Piątek, 23 maja 2014
Kategoria Tour de Dolnośląskie, Sudety, Gminobranie
Góry Izerskie !
Nareszcie doczekałem się wyjazdu w Góry Izerskie z własnym rowerem. Moim zdaniem najlepsze i najładniejsze góry w pl zarówno dla turystyki pieszej no i przede wszystkim rowerowej. Wszystko to dzięki temu, że jest bardzo dobre połączenie kolejowe ze Szklarską Porębą więc trzeba było to wykorzystać i mam nadzieję, że jeszcze wiele razy tam pojadę bo to miejsce ma coś w sobie.
Trasa: Szklarska Poręba - Jakuszyce - Harrachov - Orle - Hala Izerska - Polana Izerska - Świeradów-Zdój - Zakręt Śmierci - Szklarska Poręba - Piechowice - Jelenia Góra (pociągiem z Wrocławia do Szklarskiej Poręby Górnej i powrót z Jeleniej Góry do Wrocławia)
------------------------------------------------
§ **CEL ZADANIA**:
Zredaguj fragment tekstu o Górach Izerskich od „Nareszcie doczekałem się” do „coś w sobie.”, wpisując „najpiękniejsze” w miejsce „najładniejsze”.
------------------------------------------------
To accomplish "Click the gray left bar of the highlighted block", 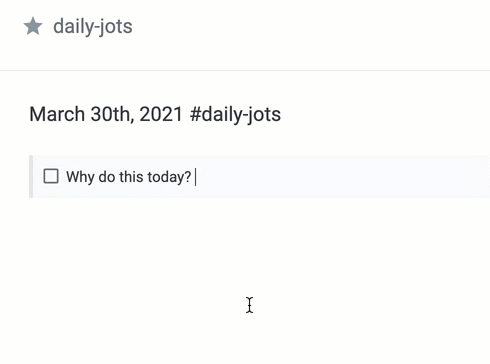I will (31, 176).
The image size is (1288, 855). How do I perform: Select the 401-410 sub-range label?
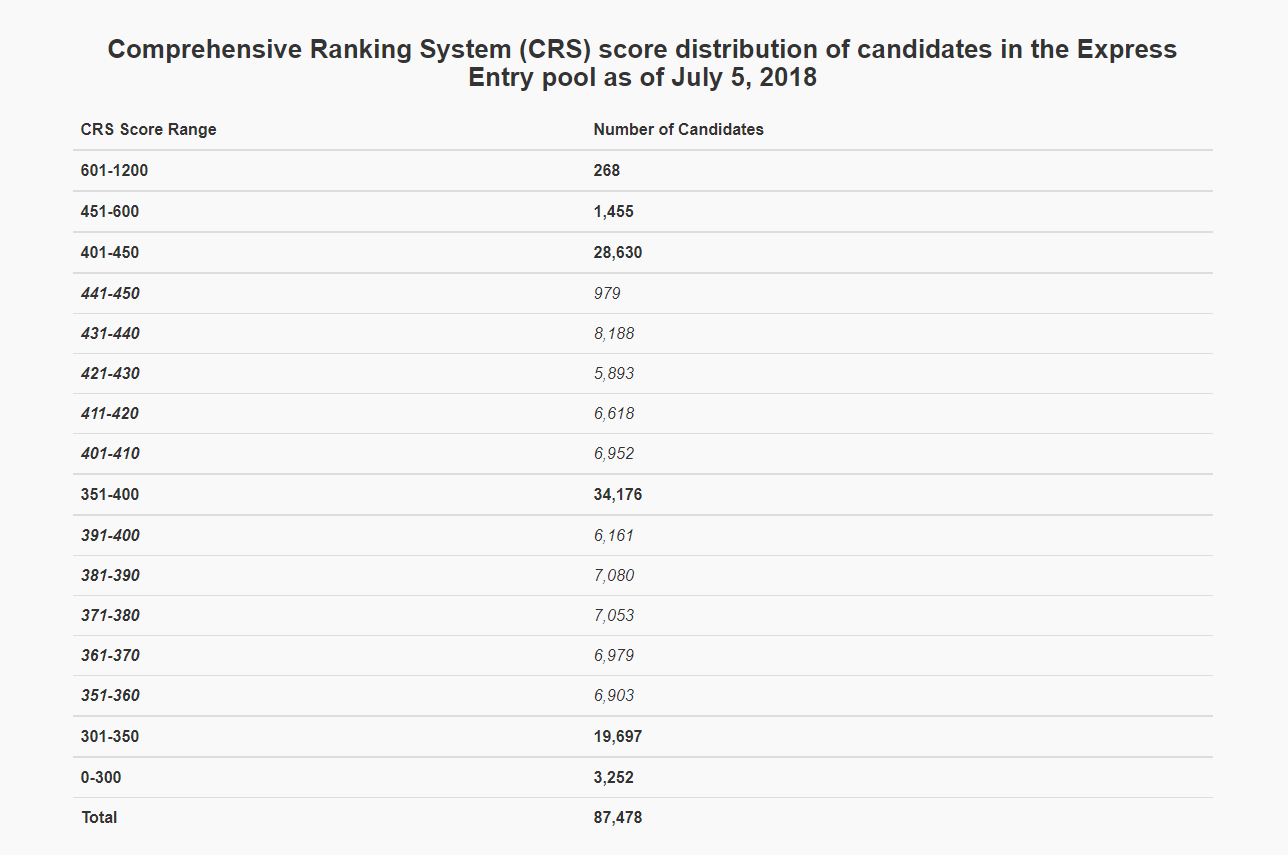point(110,454)
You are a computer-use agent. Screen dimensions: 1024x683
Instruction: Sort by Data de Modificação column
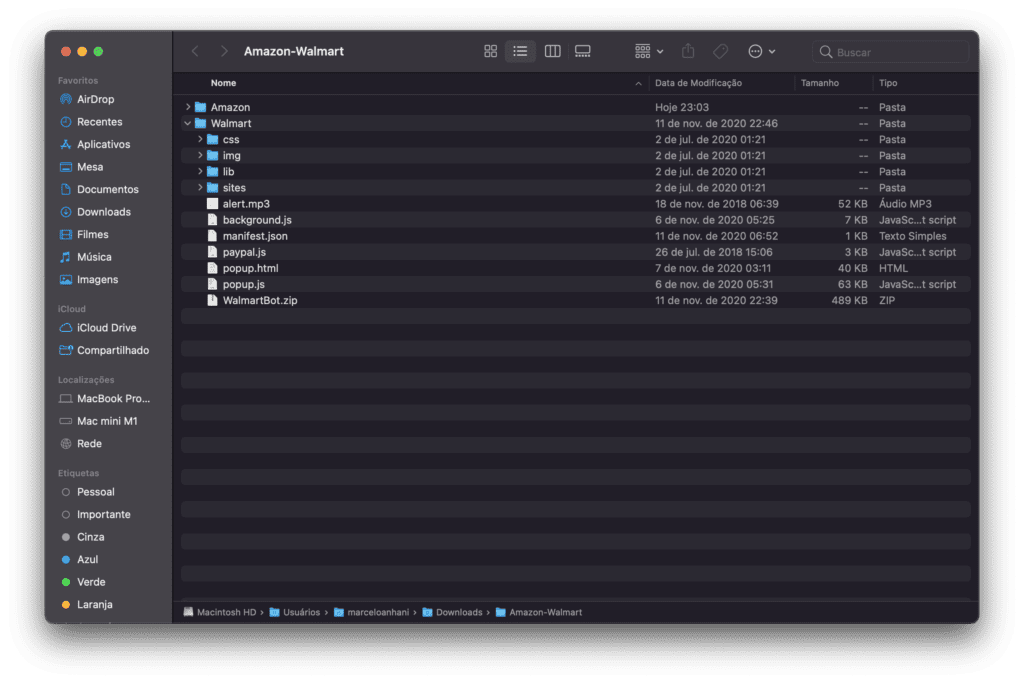coord(698,83)
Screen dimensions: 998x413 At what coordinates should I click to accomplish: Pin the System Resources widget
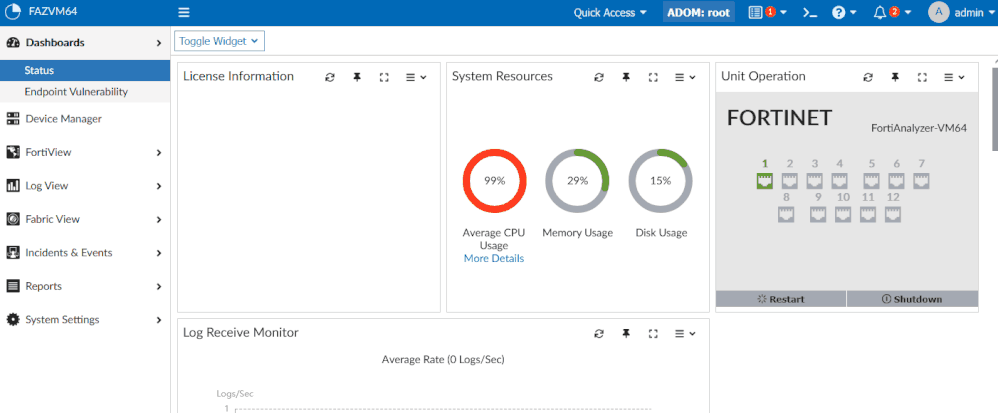(x=626, y=77)
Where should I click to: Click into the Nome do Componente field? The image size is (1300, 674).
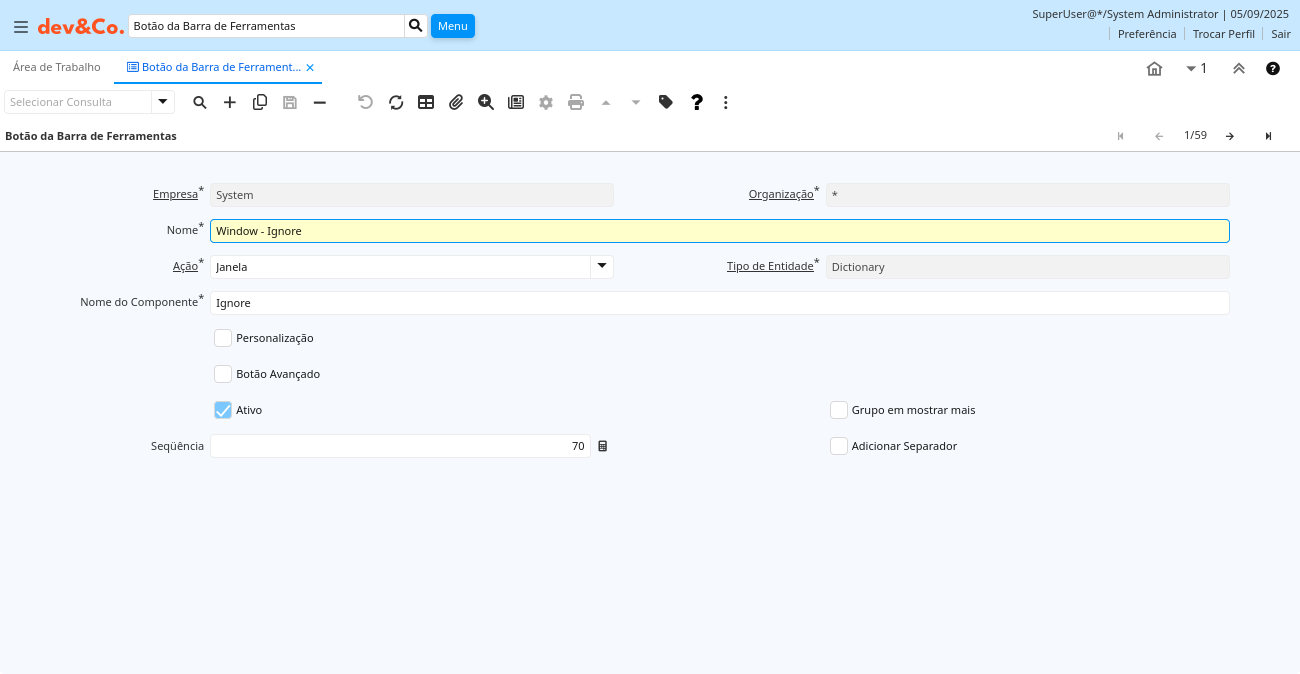point(719,303)
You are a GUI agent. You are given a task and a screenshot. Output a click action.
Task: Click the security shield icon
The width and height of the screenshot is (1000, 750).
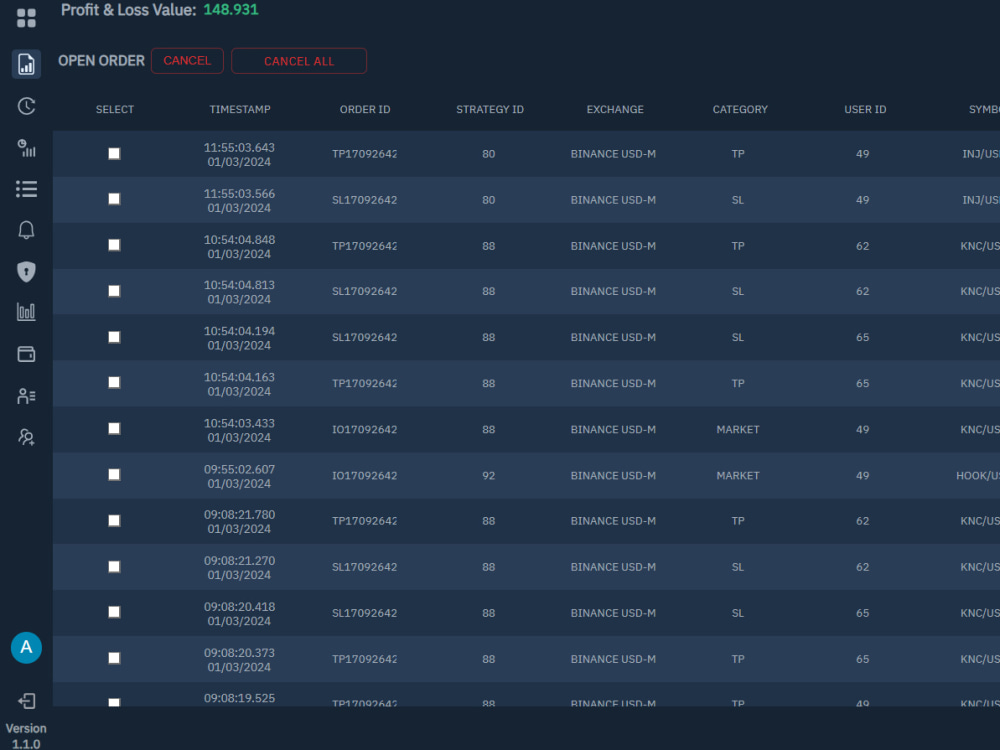click(x=26, y=271)
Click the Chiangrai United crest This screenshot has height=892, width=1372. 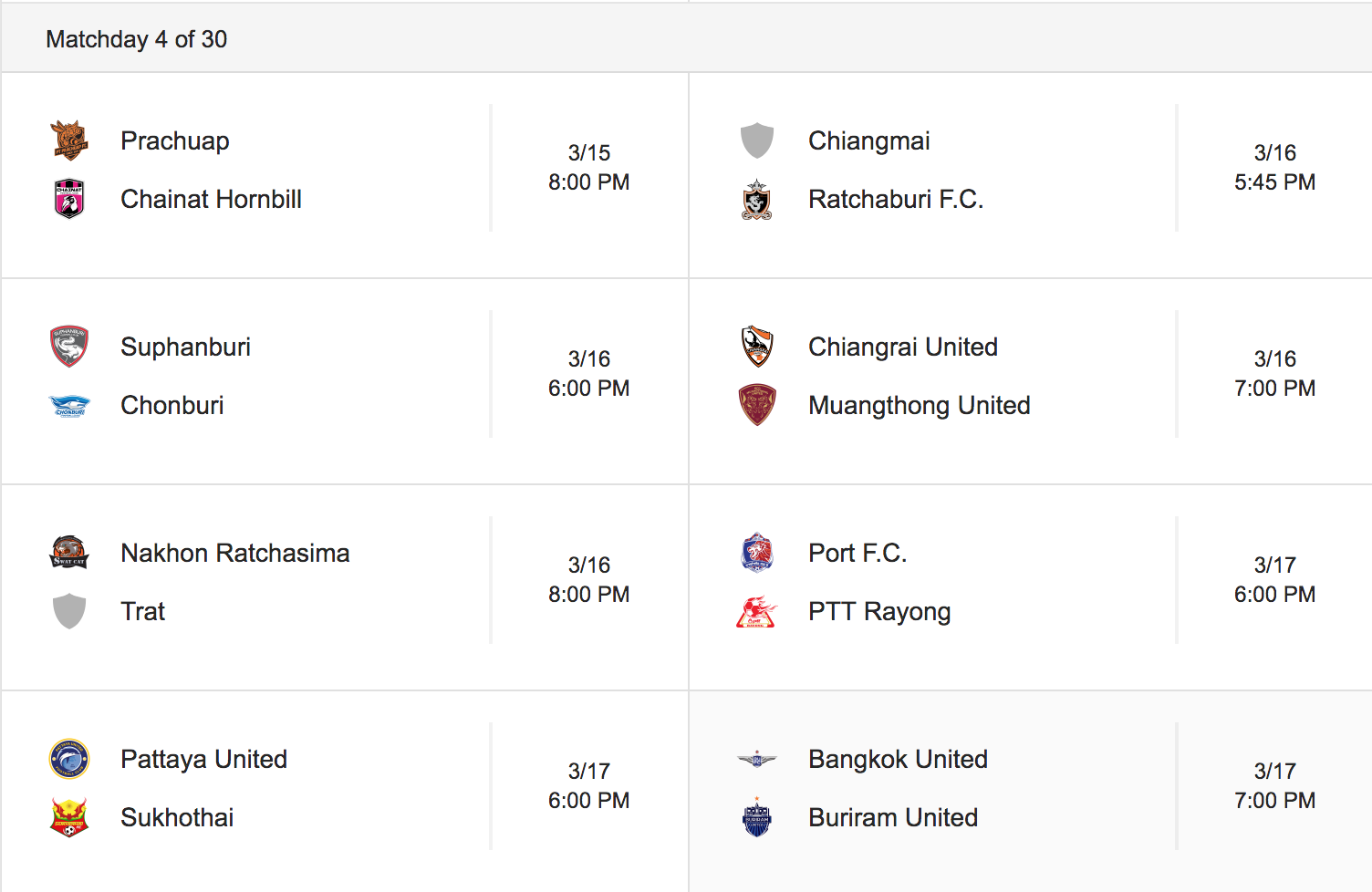pyautogui.click(x=757, y=347)
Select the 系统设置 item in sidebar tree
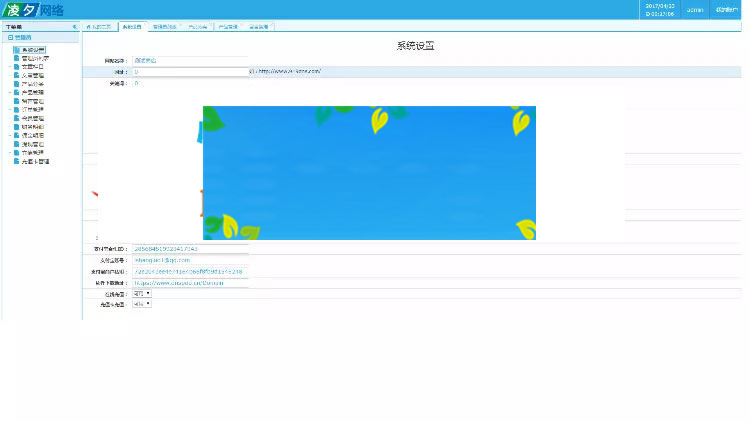The height and width of the screenshot is (422, 750). click(x=33, y=49)
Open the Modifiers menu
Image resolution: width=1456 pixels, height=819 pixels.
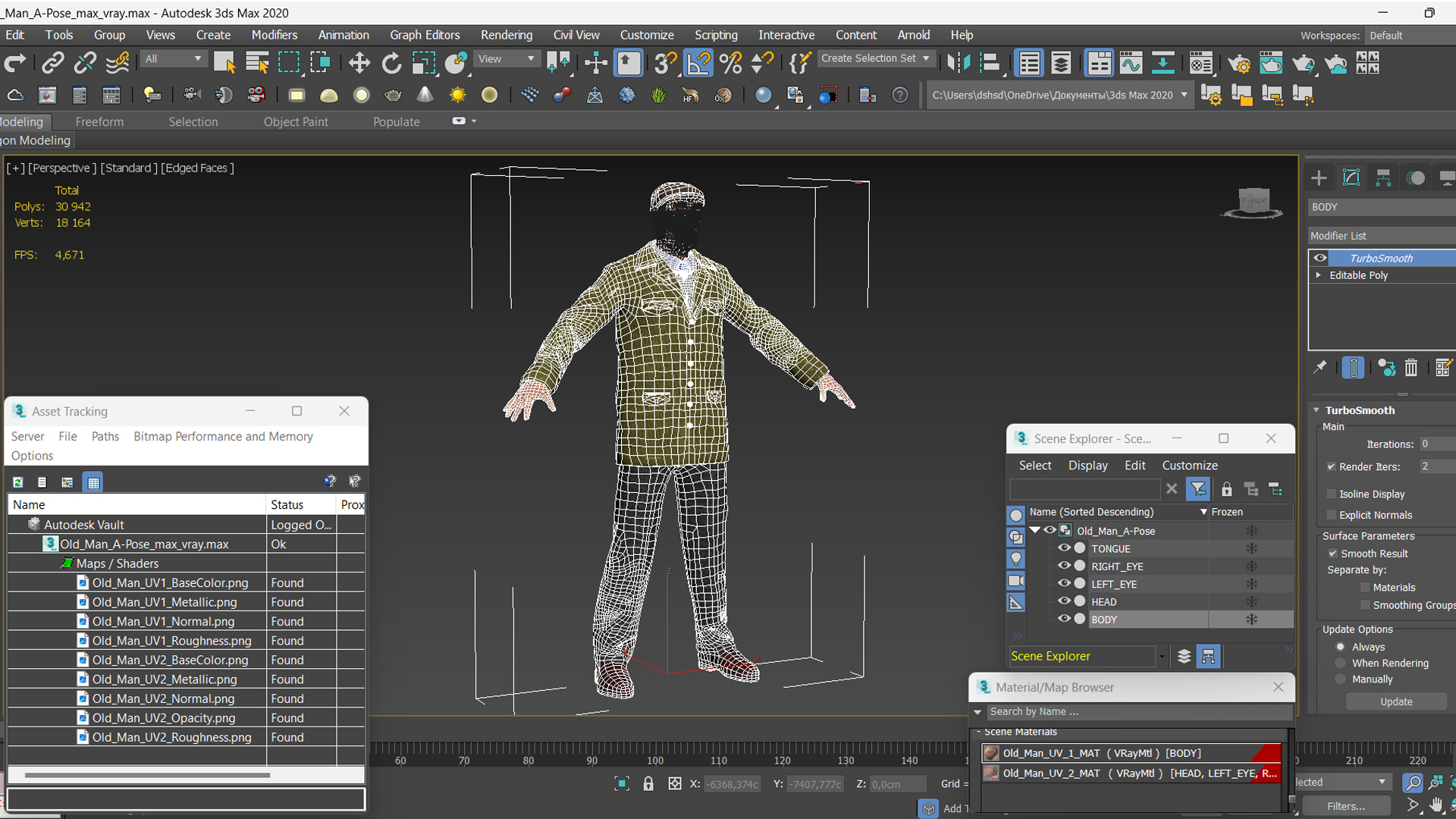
------------------------------------------------
§ **ODPOWIEDŹ DO ZADANIA**:
Nareszcie doczekałem się wyjazdu w Góry Izerskie z własnym rowerem. Moim zdaniem najlepsze i najpiękniejsze góry w pl zarówno dla turystyki pieszej no i przede wszystkim rowerowej. Wszystko to dzięki temu, że jest bardzo dobre połączenie kolejowe ze Szklarską Porębą więc trzeba było to wykorzystać i mam nadzieję, że jeszcze wiele razy tam pojadę bo to miejsce ma coś w sobie.